Portfolio theorists are perpetually engaged in a quest for positive "alpha". Alpha is that component of an asset's performance that cannot be attributed to overall market movement.
One common measure, "Jensen's Alpha" subtracts index return from stock return. For example, the Nifty is up 64 per cent in the past year, while Infosys is up 89 percent.
Hence, Infosys' alpha is +25. Some risk-related measure, usually standard deviation of return, which highlights volatility, is used as well.
An ideal portfolio has high returns with low standard deviation (SD). To beat the market, it needs positive alpha and low correlation to market (to ensure positive returns in bearish phases).
The standard methods of portfolio creation involve checks of correlation of each asset with market, cross-correlations (covariance) between assets, and "efficient frontier" (EF) analysis.
If return versus risk is mapped for a set of assets (or portfolios), the efficient frontier is the curve where the maximum return is available for a given risk. Or to put it another way, the EF indicates the minimum risk required to generate a desired return.
If the same basket of assets is combined in different weights, the return:risk profile will vary. EF analysis helps to work out the weights of a given basket of assets for a required return-risk profile.
It's convenient to use historical data for such calculations. But last year's high-alpha assets are not necessarily going to be the best picks of the next 12 months. Linear projections of historical CAGR and SD can cause large errors and false expectations.
Sophisticated quants make forward projections of risk, return and asset-correlation. They use historical data. But via Monte Carlo (MC) simulations, a randomness that is closer to actual volatility is introduced.
In each run, a MC maps random sets of returns. After many iterations, an MC will calculate many possible return:risk pairs along with associated probabilities of their occurrence. Even simple MC models can be more useful than linear CAGR projections.
Another de-risking strategy is a so-called "market neutral" portfolio. Most MN portfolios involve opposed long-short trades. A decent MN will yield positive returns most years.
But MN under-performs in big bull markets. Also, long-short plays are hard to manage, as well as being expensive. MN involves frequent trading and complex margining.
Can one build an MN portfolio from pure buy and hold assets? As mentioned above, a portfolio of assets that have positive alpha, low covariances with each other, and low correlation with the market index, may generate positive returns even in a bear-market.
Geoff Considine, who heads Quantext, a pioneer at creating forward-looking portfolio management solutions for individuals, claims it is very possible for individual investors to create MN portfolios consisting purely of long-term stock (or mutual fund) holdings. He offers some simple rules.

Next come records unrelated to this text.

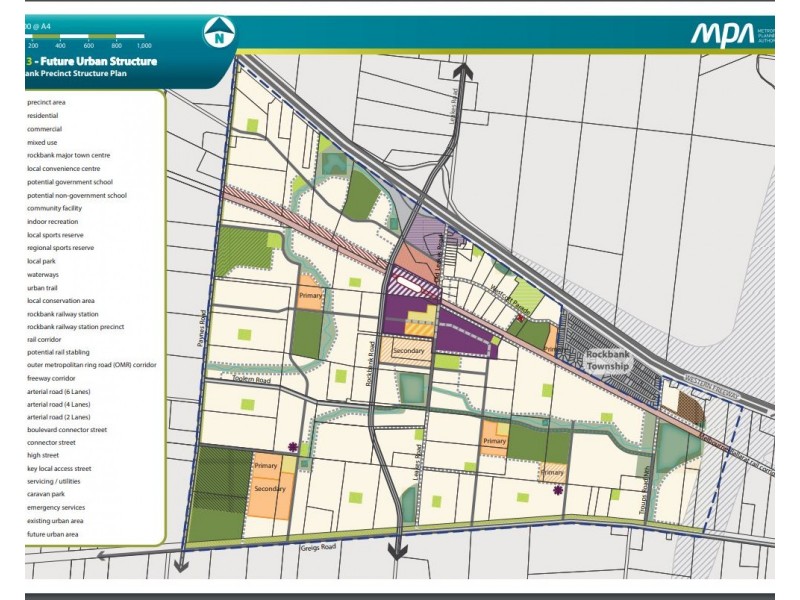Click the 'emergency services' legend entry
This screenshot has width=800, height=600.
click(55, 508)
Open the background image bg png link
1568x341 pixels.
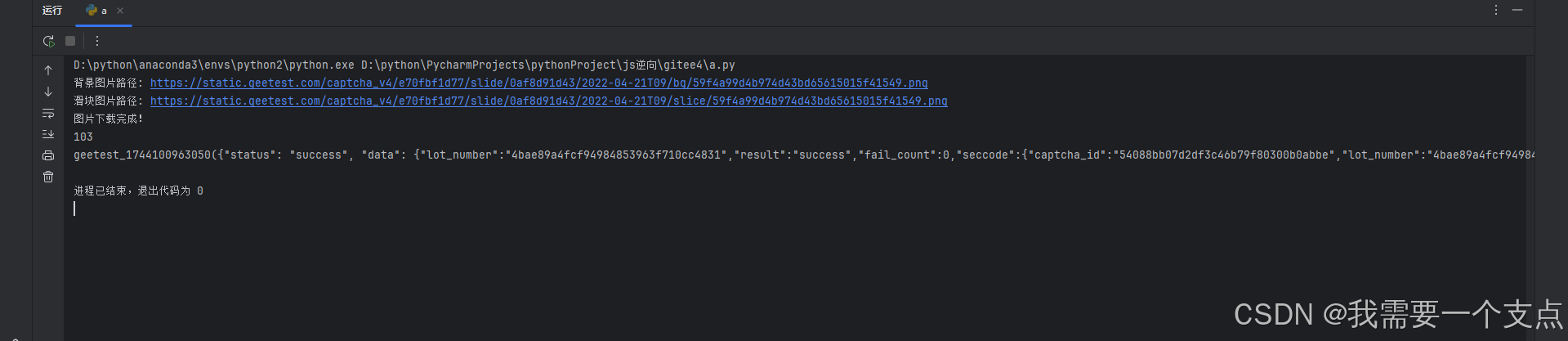click(539, 83)
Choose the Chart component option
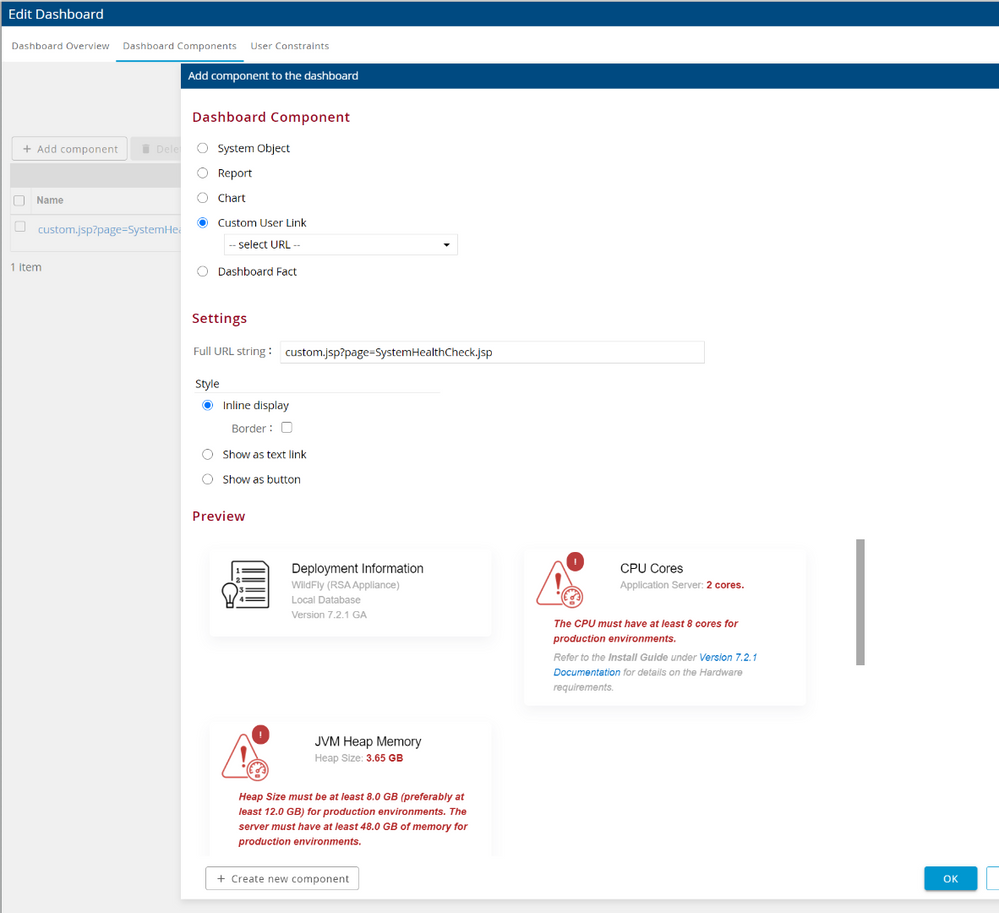Viewport: 999px width, 913px height. point(203,198)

Pick profitable stocks with lower price-earnings than the index average PE. Each stock's monthly return should have low correlation with index return. There should be low covariance within the basket. Use MC to project correlations, covariances, SD, CAGR, etc. Find the efficient frontier in terms of weights for this basket of assets.
Considine's studies are US-specific. But there is no reason why this could not work in India. Some details such as the ideal number of stocks are a question of choice.

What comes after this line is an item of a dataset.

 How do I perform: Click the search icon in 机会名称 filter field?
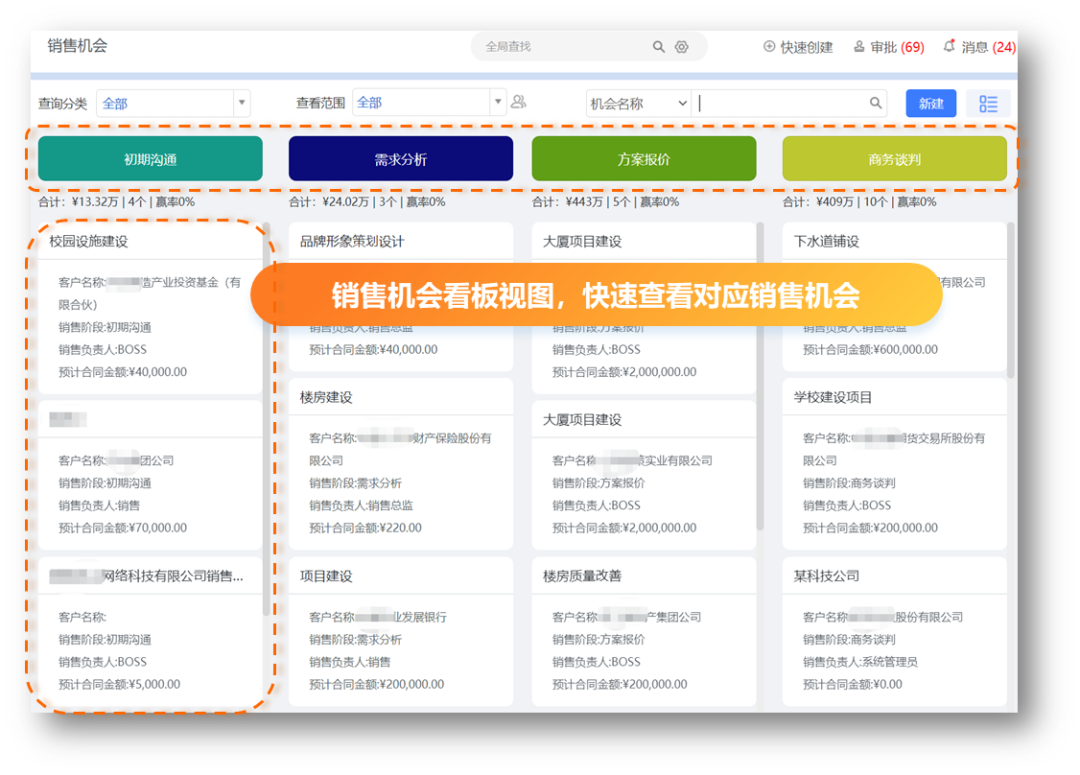tap(876, 103)
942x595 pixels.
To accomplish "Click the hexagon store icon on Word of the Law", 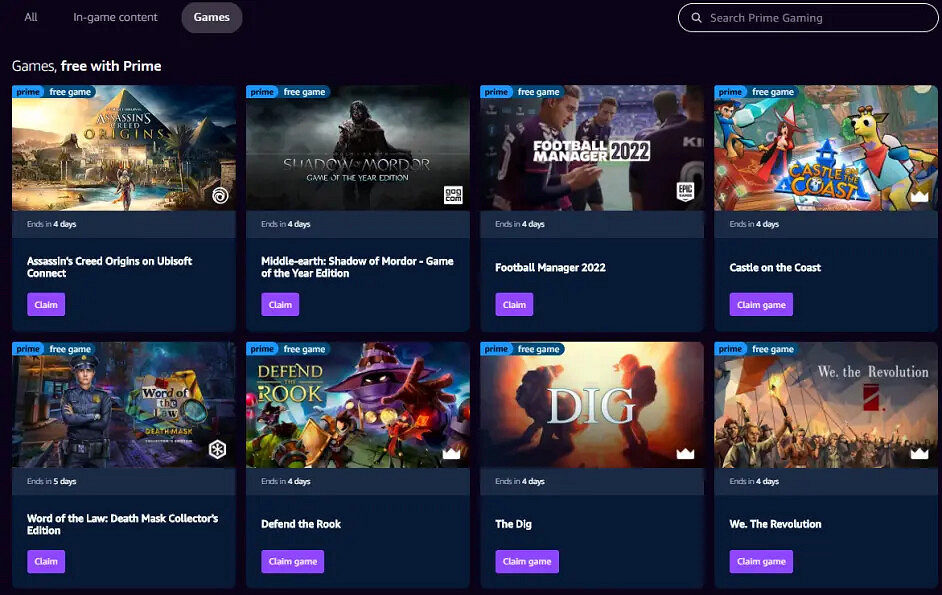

Other tricky details such as acceptable covariance levels, weights, etc., are optimised by data-crunching. The number crunching can be done using spreadsheets, or by writing simple programs. The data is widely available.
Examining Considine's rules, a value-investing fundamentalist's ideal portfolio is probably a close initial fit. The first criteria is common.
In turn, consistently profitable low PE stocks will include many with low market correlation. Many value-investors also instinctively pick businesses with low covariance & Keynes called this holding "opposed risks"
However, few fundamentalists actually rigorously check covariance and look for the EF. Conversely, few quants look at value-seeking fundamental criteria. The evidence suggests that combining the quant and fundamentalist approaches can be used to generate higher returns for lower risks.
At the least, it's worth running historical CAGR, covariance and SD numbers on any portfolio you may hold. Even an efficient frontier analysis based on the historical record may throw up insights about weights. An MC-based projection could do better.
If Considine is right, and his arguments are compelling, even small tweaks in weights could result in markedly improved portfolio performance along with insulation from market cycles. It is definitely an avenue worth exploring.